Individuals should consult their local laboratory for specific test instructions or protocols, as these can vary.

 

Introduction

Laboratory tests play a crucial role in screening, diagnosis and management of medical conditions, with 60 to 70% of clinical decisions based on test results.1 The testing cycle can be divided into different phases: the pre-analytical phase, which occurs before the sample arrives in the laboratory and starts with a clinical question; the analytical phase, in the laboratory; and the post-analytical phase, consisting of reporting and interpretation of results, clinical decision-making, possible revision of the clinical question, and further testing.

The pre-analytical phase of laboratory testing involves multiple steps, including test requesting, patient preparation, sample collection, handling, storage and transport. This phase can involve multiple personnel, and there may be inconsistent adherence to standardised protocols and a lack of supervision by laboratory staff.
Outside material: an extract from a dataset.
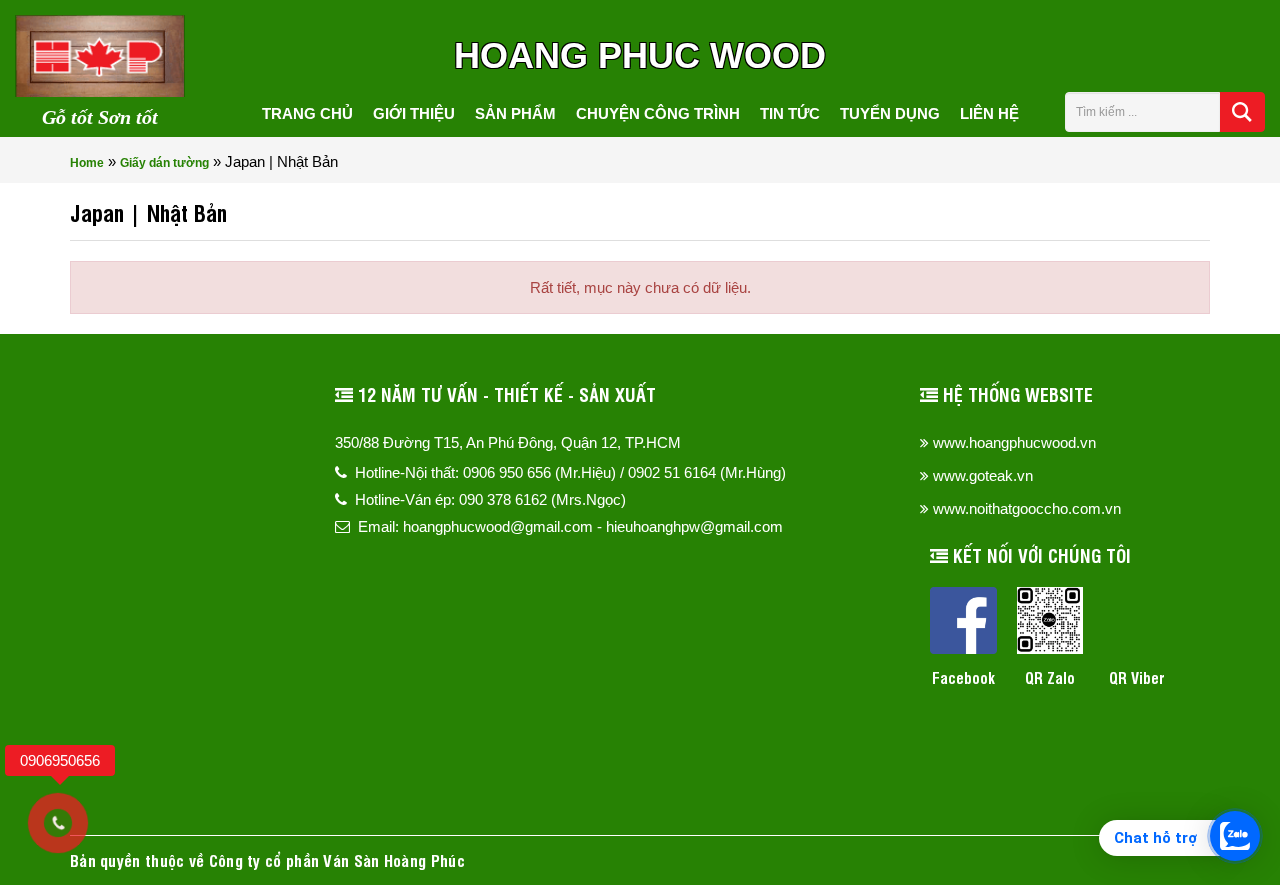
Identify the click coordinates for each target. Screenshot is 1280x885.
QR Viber (1137, 677)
Errors during the pre-analytical phase are common, with 46 to 68% of errors occurring in this phase,2 and many occur before blood has even been drawn.3 Clinical diagnostic laboratories comply strictly with international standards for quality and competence, thereby minimising errors in the analytical phase, which are estimated to account for only 7 to 13% of total errors.2 Therefore, minimisation of pre-analytical errors is key to optimising the usefulness of laboratory testing.

This article explores the factors that influence laboratory tests at various stages of the pre-analytical phase and how to minimise errors at each stage.

 

Requesting the test

Rational test ordering involves requesting the correct test for the patient, and ensuring the clinical question and timing of testing and retesting are appropriate.4 It also involves recognising that a particular test may not be appropriate in certain contexts, for example, when a tumour marker such as carcinoembryonic antigen, which is best used for monitoring recurrence of malignancy, is ordered as a screening test, leading to further unnecessary testing and patient anxiety.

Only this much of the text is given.